Stored items from a collection:
::::
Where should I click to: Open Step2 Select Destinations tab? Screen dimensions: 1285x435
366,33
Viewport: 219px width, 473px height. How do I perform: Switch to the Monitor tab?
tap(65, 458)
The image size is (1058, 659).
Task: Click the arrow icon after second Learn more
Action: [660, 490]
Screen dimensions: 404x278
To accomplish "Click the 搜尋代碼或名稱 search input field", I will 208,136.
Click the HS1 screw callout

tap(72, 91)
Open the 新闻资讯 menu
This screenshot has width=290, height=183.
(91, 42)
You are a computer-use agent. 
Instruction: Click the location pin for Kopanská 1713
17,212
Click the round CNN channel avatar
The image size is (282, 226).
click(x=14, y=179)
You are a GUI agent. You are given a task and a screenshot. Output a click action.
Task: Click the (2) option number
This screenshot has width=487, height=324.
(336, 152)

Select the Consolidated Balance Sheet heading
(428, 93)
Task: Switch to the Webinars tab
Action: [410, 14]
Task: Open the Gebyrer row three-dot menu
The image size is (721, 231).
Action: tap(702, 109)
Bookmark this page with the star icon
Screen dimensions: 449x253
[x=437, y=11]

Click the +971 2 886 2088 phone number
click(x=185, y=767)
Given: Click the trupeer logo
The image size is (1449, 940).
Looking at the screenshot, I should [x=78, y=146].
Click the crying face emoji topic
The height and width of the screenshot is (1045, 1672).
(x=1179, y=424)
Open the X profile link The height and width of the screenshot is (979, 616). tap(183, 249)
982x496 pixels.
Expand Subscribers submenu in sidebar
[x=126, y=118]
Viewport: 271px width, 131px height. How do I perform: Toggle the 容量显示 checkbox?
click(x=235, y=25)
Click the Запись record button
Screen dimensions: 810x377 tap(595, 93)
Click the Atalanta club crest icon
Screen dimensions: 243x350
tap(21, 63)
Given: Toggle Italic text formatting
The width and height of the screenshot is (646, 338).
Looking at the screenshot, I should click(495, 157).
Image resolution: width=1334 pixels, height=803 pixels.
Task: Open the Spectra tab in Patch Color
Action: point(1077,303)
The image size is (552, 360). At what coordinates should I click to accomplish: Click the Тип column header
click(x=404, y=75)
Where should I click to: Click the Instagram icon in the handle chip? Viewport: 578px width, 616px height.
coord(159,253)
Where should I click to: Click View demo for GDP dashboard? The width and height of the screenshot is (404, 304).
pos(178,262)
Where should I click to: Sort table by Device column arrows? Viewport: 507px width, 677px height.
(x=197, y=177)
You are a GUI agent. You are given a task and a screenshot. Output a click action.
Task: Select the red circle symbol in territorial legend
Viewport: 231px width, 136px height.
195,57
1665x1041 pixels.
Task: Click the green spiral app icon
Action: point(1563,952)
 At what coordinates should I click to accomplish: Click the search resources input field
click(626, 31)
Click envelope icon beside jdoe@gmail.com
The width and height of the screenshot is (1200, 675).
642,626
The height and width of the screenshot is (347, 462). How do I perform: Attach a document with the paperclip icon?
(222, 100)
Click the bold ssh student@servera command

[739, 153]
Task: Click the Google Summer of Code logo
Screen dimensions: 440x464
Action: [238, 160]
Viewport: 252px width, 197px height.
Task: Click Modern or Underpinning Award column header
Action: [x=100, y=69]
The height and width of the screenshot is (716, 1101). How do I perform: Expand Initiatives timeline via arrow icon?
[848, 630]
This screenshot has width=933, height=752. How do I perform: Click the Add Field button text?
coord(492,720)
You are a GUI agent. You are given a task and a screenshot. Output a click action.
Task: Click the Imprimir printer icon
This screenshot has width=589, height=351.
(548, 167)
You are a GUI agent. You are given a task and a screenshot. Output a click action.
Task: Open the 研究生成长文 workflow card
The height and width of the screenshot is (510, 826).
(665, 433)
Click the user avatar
::::
Give the lines of the listing above as a numbered list, leaving out the blank lines.

— ANSWER TO THIS TASK —
1. Where should I click to: Open Step2 Select Destinations tab? Screen dimensions: 1285x435
2. 366,33
3. Viewport: 219px width, 473px height. How do I perform: Switch to the Monitor tab?
4. tap(65, 458)
5. The image size is (1058, 659).
6. Task: Click the arrow icon after second Learn more
7. Action: [660, 490]
8. Screen dimensions: 404x278
9. To accomplish "Click the 搜尋代碼或名稱 search input field", I will 208,136.
10. Click the HS1 screw callout
11. tap(72, 91)
12. Open the 新闻资讯 menu
13. This screenshot has width=290, height=183.
14. (91, 42)
15. You are a computer-use agent. 
16. Instruction: Click the location pin for Kopanská 1713
17. 17,212
18. Click the round CNN channel avatar
19. The image size is (282, 226).
20. click(x=14, y=179)
21. You are a GUI agent. You are given a task and a screenshot. Output a click action.
22. Task: Click the (2) option number
23. This screenshot has width=487, height=324.
24. (336, 152)
25. Select the Consolidated Balance Sheet heading
26. (428, 93)
27. Task: Switch to the Webinars tab
28. Action: [410, 14]
29. Task: Open the Gebyrer row three-dot menu
30. The image size is (721, 231).
31. Action: tap(702, 109)
32. Bookmark this page with the star icon
33. Screen dimensions: 449x253
34. [x=437, y=11]
35. Click the +971 2 886 2088 phone number
36. click(x=185, y=767)
37. Given: Click the trupeer logo
38. The image size is (1449, 940).
39. Looking at the screenshot, I should [x=78, y=146].
40. Click the crying face emoji topic
41. The height and width of the screenshot is (1045, 1672).
42. (x=1179, y=424)
43. Open the X profile link The height and width of the screenshot is (979, 616). tap(183, 249)
44. 982x496 pixels.
45. Expand Subscribers submenu in sidebar
46. [x=126, y=118]
47. Viewport: 271px width, 131px height. How do I perform: Toggle the 容量显示 checkbox?
48. click(x=235, y=25)
49. Click the Запись record button
50. Screen dimensions: 810x377 tap(595, 93)
51. Click the Atalanta club crest icon
52. Screen dimensions: 243x350
53. tap(21, 63)
54. Given: Toggle Italic text formatting
55. The width and height of the screenshot is (646, 338).
56. Looking at the screenshot, I should click(495, 157).
57. Image resolution: width=1334 pixels, height=803 pixels.
58. Task: Open the Spectra tab in Patch Color
59. Action: point(1077,303)
60. The image size is (552, 360). At what coordinates should I click to accomplish: Click the Тип column header
61. click(x=404, y=75)
62. Where should I click to: Click the Instagram icon in the handle chip? Viewport: 578px width, 616px height.
63. coord(159,253)
64. Where should I click to: Click View demo for GDP dashboard? The width and height of the screenshot is (404, 304).
65. pos(178,262)
66. Where should I click to: Sort table by Device column arrows? Viewport: 507px width, 677px height.
67. (x=197, y=177)
68. You are a GUI agent. You are given a task and a screenshot. Output a click action.
69. Task: Select the red circle symbol in territorial legend
70. Viewport: 231px width, 136px height.
71. 195,57
72. 1665x1041 pixels.
73. Task: Click the green spiral app icon
74. Action: point(1563,952)
75.  At what coordinates should I click to accomplish: Click the search resources input field
76. click(626, 31)
77. Click envelope icon beside jdoe@gmail.com
78. The width and height of the screenshot is (1200, 675).
79. 642,626
80. The height and width of the screenshot is (347, 462). How do I perform: Attach a document with the paperclip icon?
81. (222, 100)
82. Click the bold ssh student@servera command
83. [739, 153]
84. Task: Click the Google Summer of Code logo
85. Screen dimensions: 440x464
86. Action: [238, 160]
87. Viewport: 252px width, 197px height.
88. Task: Click Modern or Underpinning Award column header
89. Action: [x=100, y=69]
90. The height and width of the screenshot is (716, 1101). How do I perform: Expand Initiatives timeline via arrow icon?
91. [848, 630]
92. This screenshot has width=933, height=752. How do I perform: Click the Add Field button text?
93. coord(492,720)
94. You are a GUI agent. You are given a task and a screenshot. Output a click action.
95. Task: Click the Imprimir printer icon
96. This screenshot has width=589, height=351.
97. (548, 167)
98. You are a GUI agent. You are given a task and a screenshot. Output a click action.
99. Task: Open the 研究生成长文 workflow card
100. The height and width of the screenshot is (510, 826).
101. (665, 433)
102. Click the user avatar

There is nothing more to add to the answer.